During retry we need passthrough command. But passthrough command is not
stable (i.e. valid only during first submission). We can make it stable
either by:
(a) allocating in nvme 
(b) return -EAGAIN to io_uring, and it will do allocate + deferral
Both add a cost. And since any command can potentially fail, that
means taking that cost for every IO that we issue on mpath node. Even if
no failure (initial or subsquent after IO) occcured.

So to avoid commmon-path cost, we go about doing nothing (no allocation,
no deferral) in the outset and choose to recreate the passthrough
command if failure occured. Hope this explains the purpose of
nvme_uring_cmd_io_retry?


>>+	req = nvme_alloc_user_request(q, &c, nvme_to_user_ptr(d.addr),
>>+			d.data_len, nvme_to_user_ptr(d.metadata),
>>+			d.metadata_len, 0, &meta, d.timeout_ms ?
>>+			msecs_to_jiffies(d.timeout_ms) : 0,
>>+			ioucmd->cmd_op == NVME_URING_CMD_IO_VEC, 0, 0);
>>+	if (IS_ERR(req))
>>+		return PTR_ERR(req);
>>+
>>+	req->end_io = nvme_uring_cmd_end_io;
>>+	req->end_io_data = ioucmd;
>>+	pdu->bio = req->bio;
>>+	pdu->meta = meta;
>>+	req->cmd_flags |= REQ_NVME_MPATH;
>>+	blk_execute_rq_nowait(req, false);
>>+	return -EIOCBQUEUED;
>>+}
>>+
>>+void nvme_ioucmd_mpath_retry(struct io_uring_cmd *ioucmd)
>>+{
>>+	struct cdev *cdev = file_inode(ioucmd->file)->i_cdev;
>>+	struct nvme_ns_head *head = container_of(cdev, struct nvme_ns_head,
>>+			cdev);
>>+	int srcu_idx = srcu_read_lock(&head->srcu);
>>+	struct nvme_ns *ns = nvme_find_path(head);
>>+	unsigned int issue_flags = IO_URING_F_SQE128 | IO_URING_F_CQE32 |
>>+		IO_URING_F_MPATH;
>>+	struct device *dev = &head->cdev_device;
>>+
>>+	if (likely(ns)) {
>>+		struct nvme_uring_cmd_pdu *pdu = nvme_uring_cmd_pdu(ioucmd);
>>+		struct request *oreq = pdu->req;
>>+		int ret;
>>+
>>+		if (oreq == NULL) {
>>+			/*
>>+			 * this was not submitted (to device) earlier. For this
>>+			 * ioucmd->cmd points to persistent memory. Free that
>>+			 * up post submission
>>+			 */
>>+			const void *cmd = ioucmd->cmd;
>>+
>>+			ret = nvme_ns_uring_cmd(ns, ioucmd, issue_flags);
>>+			kfree(cmd);
>>+		} else {
>>+			/*
>>+			 * this was submitted (to device) earlier. Use old
>>+			 * request, bio (if it exists) and nvme-pdu to recreate
>>+			 * the command for the discovered path
>>+			 */
>>+			ret = nvme_uring_cmd_io_retry(ns, oreq, ioucmd, pdu);
>
>Why is this needed? Why is reuse important here? Why not always call
>nvme_ns_uring_cmd?

____

*What you will do*
(1) Reproduce everything in the NVMe retry discussion from "During retry we" down to "nvme_uring_cmd_io_retry?".
(2) In the NVMe retry discussion, what two ways are given for making the passthrough command stable?
The records after this point are separate material, unrelated to the NVMe retry discussion.

*Material provided*

____

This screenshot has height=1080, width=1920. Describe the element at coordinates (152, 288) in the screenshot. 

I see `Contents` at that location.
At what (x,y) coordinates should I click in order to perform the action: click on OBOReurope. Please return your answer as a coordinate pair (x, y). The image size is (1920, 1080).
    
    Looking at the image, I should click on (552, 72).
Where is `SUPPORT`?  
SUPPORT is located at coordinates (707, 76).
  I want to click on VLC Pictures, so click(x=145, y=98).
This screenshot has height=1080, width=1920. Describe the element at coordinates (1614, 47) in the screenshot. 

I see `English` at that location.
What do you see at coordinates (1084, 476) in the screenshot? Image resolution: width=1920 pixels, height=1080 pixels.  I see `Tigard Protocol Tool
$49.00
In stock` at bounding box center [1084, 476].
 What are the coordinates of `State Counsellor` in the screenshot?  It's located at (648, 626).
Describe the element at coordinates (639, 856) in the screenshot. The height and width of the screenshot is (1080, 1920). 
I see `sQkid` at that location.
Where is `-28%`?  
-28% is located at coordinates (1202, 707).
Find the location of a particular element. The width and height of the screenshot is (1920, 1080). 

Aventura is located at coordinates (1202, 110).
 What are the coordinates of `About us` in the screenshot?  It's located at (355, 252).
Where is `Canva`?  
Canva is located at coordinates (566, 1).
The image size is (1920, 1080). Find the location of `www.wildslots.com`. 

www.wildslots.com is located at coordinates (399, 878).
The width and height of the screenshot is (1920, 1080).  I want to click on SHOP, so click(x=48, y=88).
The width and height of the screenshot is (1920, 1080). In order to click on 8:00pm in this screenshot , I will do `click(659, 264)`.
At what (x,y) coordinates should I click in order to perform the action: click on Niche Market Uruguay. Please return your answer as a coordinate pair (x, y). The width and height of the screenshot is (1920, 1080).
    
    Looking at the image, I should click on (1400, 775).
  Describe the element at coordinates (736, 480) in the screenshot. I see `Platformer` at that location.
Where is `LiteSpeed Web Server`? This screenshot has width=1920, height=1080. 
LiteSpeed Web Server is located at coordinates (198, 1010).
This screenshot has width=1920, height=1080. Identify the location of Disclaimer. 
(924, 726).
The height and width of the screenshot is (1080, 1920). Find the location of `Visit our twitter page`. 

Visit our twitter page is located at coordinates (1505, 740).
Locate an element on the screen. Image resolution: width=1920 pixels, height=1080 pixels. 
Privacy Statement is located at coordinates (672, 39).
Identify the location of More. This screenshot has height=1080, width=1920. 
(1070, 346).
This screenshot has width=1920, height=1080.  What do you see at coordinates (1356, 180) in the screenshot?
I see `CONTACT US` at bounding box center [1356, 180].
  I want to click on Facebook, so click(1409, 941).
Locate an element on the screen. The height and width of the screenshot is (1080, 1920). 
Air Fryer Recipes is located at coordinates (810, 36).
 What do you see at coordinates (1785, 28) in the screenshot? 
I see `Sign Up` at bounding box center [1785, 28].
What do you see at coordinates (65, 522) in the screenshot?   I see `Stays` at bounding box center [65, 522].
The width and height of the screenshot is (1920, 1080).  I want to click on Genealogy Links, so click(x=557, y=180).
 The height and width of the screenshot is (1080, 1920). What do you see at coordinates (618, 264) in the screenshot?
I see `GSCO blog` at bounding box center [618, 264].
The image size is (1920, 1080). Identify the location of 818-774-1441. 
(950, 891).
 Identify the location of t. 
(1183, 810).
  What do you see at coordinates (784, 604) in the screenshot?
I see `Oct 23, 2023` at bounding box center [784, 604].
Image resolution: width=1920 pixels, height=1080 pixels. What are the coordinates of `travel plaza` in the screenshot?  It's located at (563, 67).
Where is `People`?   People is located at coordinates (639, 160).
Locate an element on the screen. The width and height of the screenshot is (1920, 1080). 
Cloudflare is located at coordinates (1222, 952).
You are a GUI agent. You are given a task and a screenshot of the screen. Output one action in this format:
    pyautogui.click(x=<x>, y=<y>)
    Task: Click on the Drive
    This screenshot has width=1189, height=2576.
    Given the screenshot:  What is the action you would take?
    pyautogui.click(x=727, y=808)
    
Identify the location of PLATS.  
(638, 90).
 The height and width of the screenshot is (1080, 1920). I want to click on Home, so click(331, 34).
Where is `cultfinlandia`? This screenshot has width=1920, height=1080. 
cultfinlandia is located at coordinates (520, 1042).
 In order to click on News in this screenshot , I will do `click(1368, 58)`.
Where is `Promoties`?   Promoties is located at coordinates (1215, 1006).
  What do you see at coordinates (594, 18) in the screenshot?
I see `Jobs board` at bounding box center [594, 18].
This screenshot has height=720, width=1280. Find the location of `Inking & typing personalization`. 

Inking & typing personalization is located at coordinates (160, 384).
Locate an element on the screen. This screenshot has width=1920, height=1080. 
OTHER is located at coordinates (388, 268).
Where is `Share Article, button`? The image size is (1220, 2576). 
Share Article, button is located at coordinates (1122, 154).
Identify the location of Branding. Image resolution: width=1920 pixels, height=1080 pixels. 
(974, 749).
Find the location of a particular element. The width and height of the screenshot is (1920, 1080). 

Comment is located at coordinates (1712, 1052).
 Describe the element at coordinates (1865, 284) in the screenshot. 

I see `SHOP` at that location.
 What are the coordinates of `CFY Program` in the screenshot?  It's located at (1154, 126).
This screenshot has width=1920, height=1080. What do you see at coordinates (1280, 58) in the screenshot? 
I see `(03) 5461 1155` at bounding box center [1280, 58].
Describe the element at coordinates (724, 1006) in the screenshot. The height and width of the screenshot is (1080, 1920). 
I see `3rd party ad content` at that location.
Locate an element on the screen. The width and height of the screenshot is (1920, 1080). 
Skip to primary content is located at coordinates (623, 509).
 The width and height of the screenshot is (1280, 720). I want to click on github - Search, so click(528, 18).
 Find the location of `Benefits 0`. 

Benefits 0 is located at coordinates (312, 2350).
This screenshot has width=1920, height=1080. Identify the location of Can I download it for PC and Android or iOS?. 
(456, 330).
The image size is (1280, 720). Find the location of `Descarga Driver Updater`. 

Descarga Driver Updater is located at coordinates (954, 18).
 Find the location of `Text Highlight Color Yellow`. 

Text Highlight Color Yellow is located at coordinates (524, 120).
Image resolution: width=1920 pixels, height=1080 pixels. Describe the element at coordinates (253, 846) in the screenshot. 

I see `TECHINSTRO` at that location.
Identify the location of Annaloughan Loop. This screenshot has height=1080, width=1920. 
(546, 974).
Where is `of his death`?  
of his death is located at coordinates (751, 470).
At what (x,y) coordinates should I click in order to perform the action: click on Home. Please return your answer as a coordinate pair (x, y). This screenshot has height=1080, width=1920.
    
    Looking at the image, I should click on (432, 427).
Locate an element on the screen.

____

*Set of answers*
(1)
During retry we need passthrough command. But passthrough command is not
stable (i.e. valid only during first submission). We can make it stable
either by:
(a) allocating in nvme 
(b) return -EAGAIN to io_uring, and it will do allocate + deferral
Both add a cost. And since any command can potentially fail, that
means taking that cost for every IO that we issue on mpath node. Even if
no failure (initial or subsquent after IO) occcured.

So to avoid commmon-path cost, we go about doing nothing (no allocation,
no deferral) in the outset and choose to recreate the passthrough
command if failure occured. Hope this explains the purpose of
nvme_uring_cmd_io_retry?

(2) Allocating in nvme, or returning -EAGAIN to io_uring so that it does allocation plus deferral.